• Problem
Go through the listing and return every line with "agent" in it.

== Segment start ==

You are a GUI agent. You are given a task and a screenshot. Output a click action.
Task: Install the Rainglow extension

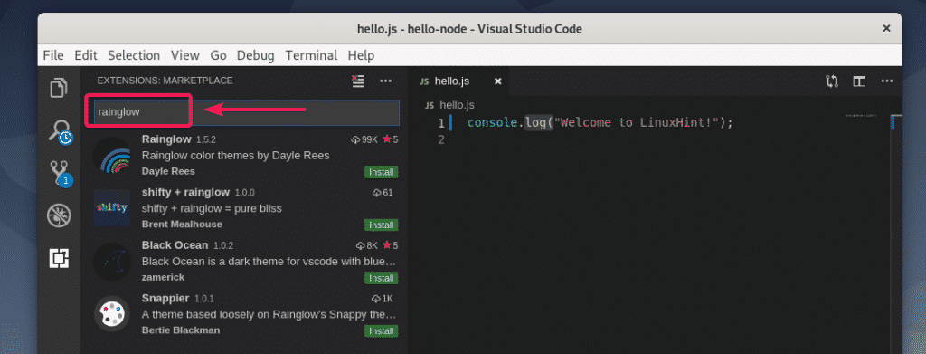(381, 173)
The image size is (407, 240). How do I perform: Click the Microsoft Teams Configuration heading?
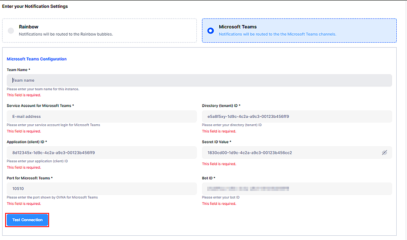click(37, 59)
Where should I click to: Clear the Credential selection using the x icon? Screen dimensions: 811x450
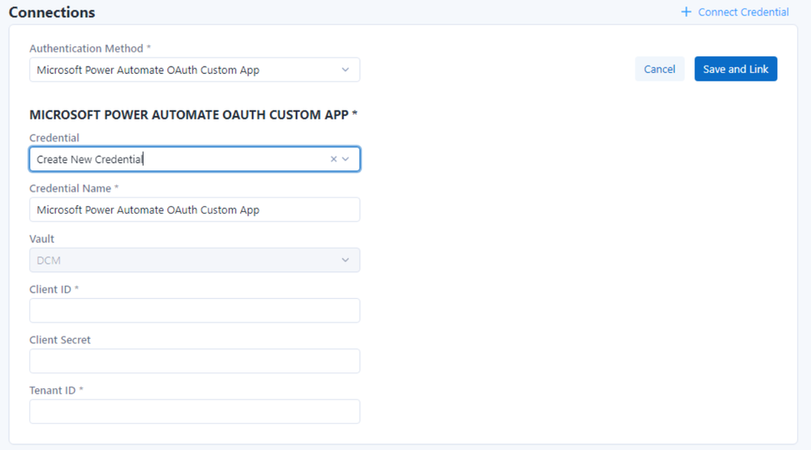(x=333, y=159)
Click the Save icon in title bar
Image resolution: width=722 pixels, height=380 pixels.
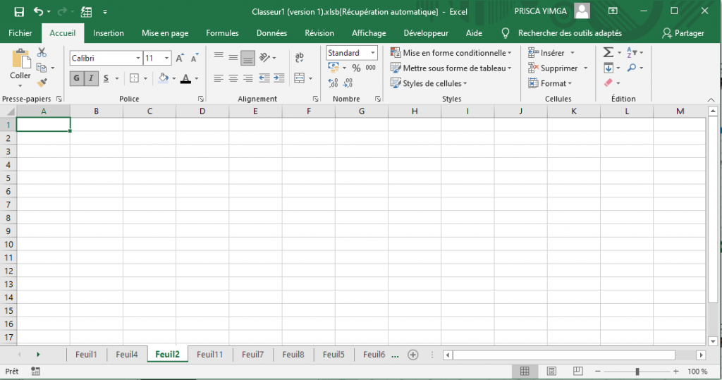tap(19, 12)
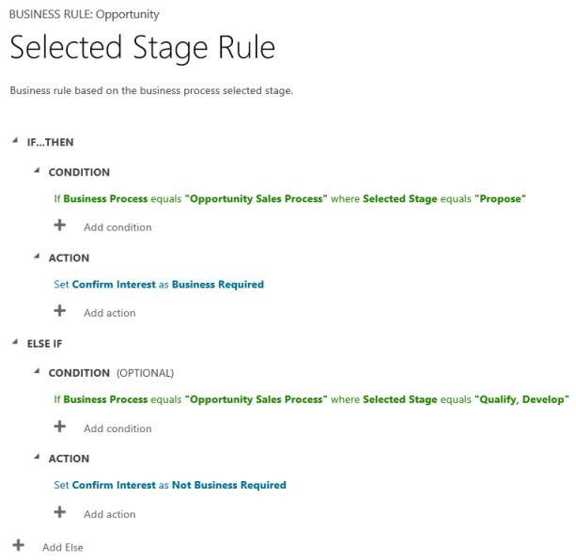Click the business rule description text
Image resolution: width=576 pixels, height=560 pixels.
click(x=151, y=91)
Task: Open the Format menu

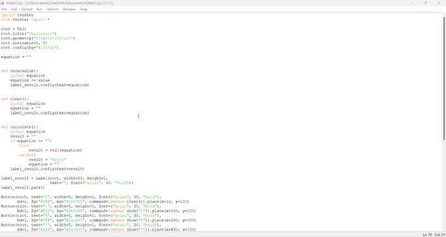Action: pos(27,9)
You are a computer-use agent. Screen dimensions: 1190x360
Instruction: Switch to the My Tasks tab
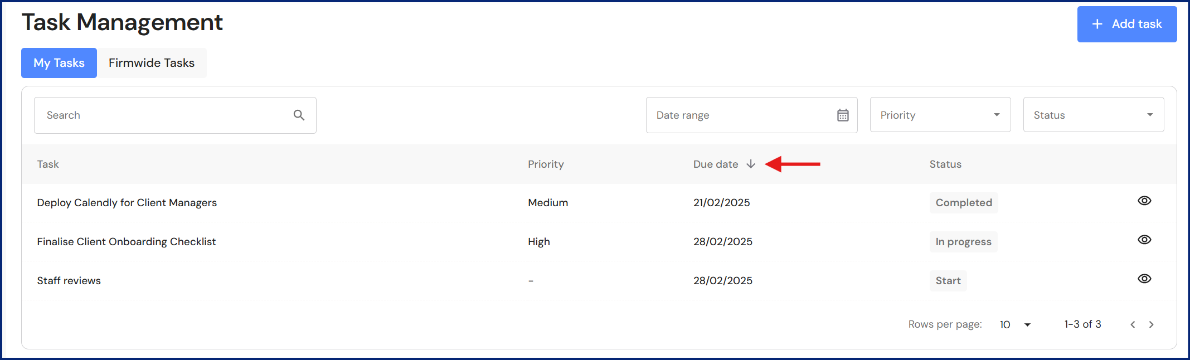[59, 63]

== Segment end ==

• Solved exercise
You are a GUI agent. You are given a task and a screenshot. Output a click action.
You are a computer-use agent. Screen dimensions: 1190x360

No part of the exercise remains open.